§ Изучаемый текст
· · · · ·

И вот на оголённом лесоповалом склоне горы дожди и ветры отняли мертвецов у камня. Могила "разверзлась", и мёртвые человеческие тела ползли по склону. Около дороги, по которой шла бригада, была вырублена огромная новая братская могила. Очень большая. Бульдозер сгребал эти окоченевшие трупы, тысячи трупов, тысячи скелетоподобных мертвецов в новую могилу. Всё было нетленно: скрюченные пальцы рук, гноящиеся пальцы ног - культи после обморожений, расчёсанная в кровь сухая кожа и горящие голодным блеском глаза".

Это были учителя и инженеры, мужики и рабочие, любящие отцы оставленных детей и любимые сыновья проплакавших остаток своей жизни матерей.

Кое-кто из моих милых и добрых американских друзей до сих пор оправдывает тех своих соотечественников, кто сперва ходил на демонстрации под красными знамёнами, а потом выдавал Сталину секреты атомного оружия, позволив ему, шантажируя весь мир, заграбастать пол-Европы и послать в свои фабрики смерти новые сотни тысяч ни в чём не повинных поляков и венгров, чехов и словаков, румын, и болгар, и немцев: "Они ведь не шпионы были, они были идеалисты, у них вера была, они верили в прекрасные идеалы коммунизма. Ведь в идеале коммунизм - это прекрасно, не так ли?"

· · · · ·

§ Материал для изучения
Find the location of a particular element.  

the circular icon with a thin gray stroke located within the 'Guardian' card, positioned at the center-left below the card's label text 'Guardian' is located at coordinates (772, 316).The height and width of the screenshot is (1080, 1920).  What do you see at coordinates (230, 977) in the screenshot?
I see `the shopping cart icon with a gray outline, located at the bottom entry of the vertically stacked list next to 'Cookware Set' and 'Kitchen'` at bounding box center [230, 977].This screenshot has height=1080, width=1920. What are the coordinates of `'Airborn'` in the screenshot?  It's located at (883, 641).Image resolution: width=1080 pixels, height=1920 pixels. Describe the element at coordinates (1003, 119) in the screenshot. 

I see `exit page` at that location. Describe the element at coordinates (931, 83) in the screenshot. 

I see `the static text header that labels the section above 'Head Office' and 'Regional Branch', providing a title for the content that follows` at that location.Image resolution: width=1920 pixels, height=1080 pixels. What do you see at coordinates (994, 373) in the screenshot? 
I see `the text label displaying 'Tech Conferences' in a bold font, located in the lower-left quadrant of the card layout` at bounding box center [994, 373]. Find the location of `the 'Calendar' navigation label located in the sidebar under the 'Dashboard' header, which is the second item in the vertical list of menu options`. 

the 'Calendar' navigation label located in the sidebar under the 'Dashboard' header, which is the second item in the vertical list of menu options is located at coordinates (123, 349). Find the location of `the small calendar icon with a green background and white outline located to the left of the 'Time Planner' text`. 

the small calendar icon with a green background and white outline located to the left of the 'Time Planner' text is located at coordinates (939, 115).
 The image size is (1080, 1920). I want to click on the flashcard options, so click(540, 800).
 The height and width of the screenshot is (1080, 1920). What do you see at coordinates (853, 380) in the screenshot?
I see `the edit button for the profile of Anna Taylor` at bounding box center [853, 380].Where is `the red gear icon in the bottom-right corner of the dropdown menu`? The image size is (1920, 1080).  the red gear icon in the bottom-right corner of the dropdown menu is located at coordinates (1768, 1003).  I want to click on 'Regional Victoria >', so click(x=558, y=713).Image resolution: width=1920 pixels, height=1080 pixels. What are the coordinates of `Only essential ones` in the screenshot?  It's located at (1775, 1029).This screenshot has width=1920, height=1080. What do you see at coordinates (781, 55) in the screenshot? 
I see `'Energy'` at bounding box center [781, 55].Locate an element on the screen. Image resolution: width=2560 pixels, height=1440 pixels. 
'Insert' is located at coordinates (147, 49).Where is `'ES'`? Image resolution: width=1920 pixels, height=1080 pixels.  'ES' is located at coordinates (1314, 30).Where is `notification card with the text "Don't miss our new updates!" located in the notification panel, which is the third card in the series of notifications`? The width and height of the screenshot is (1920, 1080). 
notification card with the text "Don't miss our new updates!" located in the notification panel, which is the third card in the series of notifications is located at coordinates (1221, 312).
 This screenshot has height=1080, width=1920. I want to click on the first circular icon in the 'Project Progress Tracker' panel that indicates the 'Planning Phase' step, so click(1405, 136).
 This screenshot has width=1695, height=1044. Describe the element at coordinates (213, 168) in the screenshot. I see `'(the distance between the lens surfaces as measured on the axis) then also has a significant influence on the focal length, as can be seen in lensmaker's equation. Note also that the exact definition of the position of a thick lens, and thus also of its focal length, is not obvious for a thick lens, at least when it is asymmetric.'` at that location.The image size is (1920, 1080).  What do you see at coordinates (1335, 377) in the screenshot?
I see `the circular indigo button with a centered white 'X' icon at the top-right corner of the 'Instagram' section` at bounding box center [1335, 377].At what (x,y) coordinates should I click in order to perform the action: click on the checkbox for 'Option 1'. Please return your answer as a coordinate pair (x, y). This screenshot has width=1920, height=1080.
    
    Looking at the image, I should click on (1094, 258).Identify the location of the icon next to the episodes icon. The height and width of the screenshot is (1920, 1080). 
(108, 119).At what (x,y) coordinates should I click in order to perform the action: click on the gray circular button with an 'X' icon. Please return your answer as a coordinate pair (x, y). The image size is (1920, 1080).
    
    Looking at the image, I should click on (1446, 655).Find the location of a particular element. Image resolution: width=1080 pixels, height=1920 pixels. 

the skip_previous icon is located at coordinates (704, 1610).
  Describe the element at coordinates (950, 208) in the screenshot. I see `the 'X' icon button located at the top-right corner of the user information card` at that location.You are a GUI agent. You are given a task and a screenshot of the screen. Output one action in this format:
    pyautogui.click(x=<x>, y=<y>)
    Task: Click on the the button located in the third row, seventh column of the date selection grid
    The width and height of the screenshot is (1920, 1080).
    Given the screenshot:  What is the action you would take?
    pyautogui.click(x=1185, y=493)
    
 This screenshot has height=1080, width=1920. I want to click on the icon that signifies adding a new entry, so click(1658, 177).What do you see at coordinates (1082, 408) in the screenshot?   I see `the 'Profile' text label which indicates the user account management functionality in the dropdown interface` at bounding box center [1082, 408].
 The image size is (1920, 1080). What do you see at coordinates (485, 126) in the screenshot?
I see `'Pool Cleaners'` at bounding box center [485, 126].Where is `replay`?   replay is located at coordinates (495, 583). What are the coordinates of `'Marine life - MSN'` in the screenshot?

· · · · ·

§ Задание
Пожалуйста, перепишите без изменений фрагмент изучаемого текста: всё от слов «И вот на оголённом» до слов «своей жизни матерей.» включительно.

§ Ответ ниже
И вот на оголённом лесоповалом склоне горы дожди и ветры отняли мертвецов у камня. Могила "разверзлась", и мёртвые человеческие тела ползли по склону. Около дороги, по которой шла бригада, была вырублена огромная новая братская могила. Очень большая. Бульдозер сгребал эти окоченевшие трупы, тысячи трупов, тысячи скелетоподобных мертвецов в новую могилу. Всё было нетленно: скрюченные пальцы рук, гноящиеся пальцы ног - культи после обморожений, расчёсанная в кровь сухая кожа и горящие голодным блеском глаза".

Это были учителя и инженеры, мужики и рабочие, любящие отцы оставленных детей и любимые сыновья проплакавших остаток своей жизни матерей.